### Exercise
Print the entries below word for word, without changing a single character.

──────── Extracted entries

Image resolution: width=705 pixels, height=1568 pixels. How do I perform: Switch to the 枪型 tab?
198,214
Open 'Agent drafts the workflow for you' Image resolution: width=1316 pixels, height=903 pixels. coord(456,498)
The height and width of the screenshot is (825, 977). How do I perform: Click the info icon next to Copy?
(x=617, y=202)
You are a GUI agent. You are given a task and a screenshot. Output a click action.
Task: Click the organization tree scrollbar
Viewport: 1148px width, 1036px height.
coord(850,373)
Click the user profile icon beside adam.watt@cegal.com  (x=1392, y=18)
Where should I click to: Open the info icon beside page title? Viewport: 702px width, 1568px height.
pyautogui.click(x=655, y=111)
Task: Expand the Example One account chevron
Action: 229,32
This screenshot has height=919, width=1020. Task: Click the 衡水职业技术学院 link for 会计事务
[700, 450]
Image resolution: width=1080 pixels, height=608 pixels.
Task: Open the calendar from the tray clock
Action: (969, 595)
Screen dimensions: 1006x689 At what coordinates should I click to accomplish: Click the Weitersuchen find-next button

────────────────

### Task result
Image resolution: width=705 pixels, height=1568 pixels. How do I perform: Switch to the 枪型 tab?
198,214
Open 'Agent drafts the workflow for you' Image resolution: width=1316 pixels, height=903 pixels. coord(456,498)
The height and width of the screenshot is (825, 977). How do I perform: Click the info icon next to Copy?
(x=617, y=202)
You are a GUI agent. You are given a task and a screenshot. Output a click action.
Task: Click the organization tree scrollbar
Viewport: 1148px width, 1036px height.
coord(850,373)
Click the user profile icon beside adam.watt@cegal.com  (x=1392, y=18)
Where should I click to: Open the info icon beside page title? Viewport: 702px width, 1568px height.
pyautogui.click(x=655, y=111)
Task: Expand the Example One account chevron
Action: 229,32
This screenshot has height=919, width=1020. Task: Click the 衡水职业技术学院 link for 会计事务
[700, 450]
Image resolution: width=1080 pixels, height=608 pixels.
Task: Open the calendar from the tray clock
Action: (969, 595)
Screen dimensions: 1006x689 At what coordinates should I click to accomplish: Click the Weitersuchen find-next button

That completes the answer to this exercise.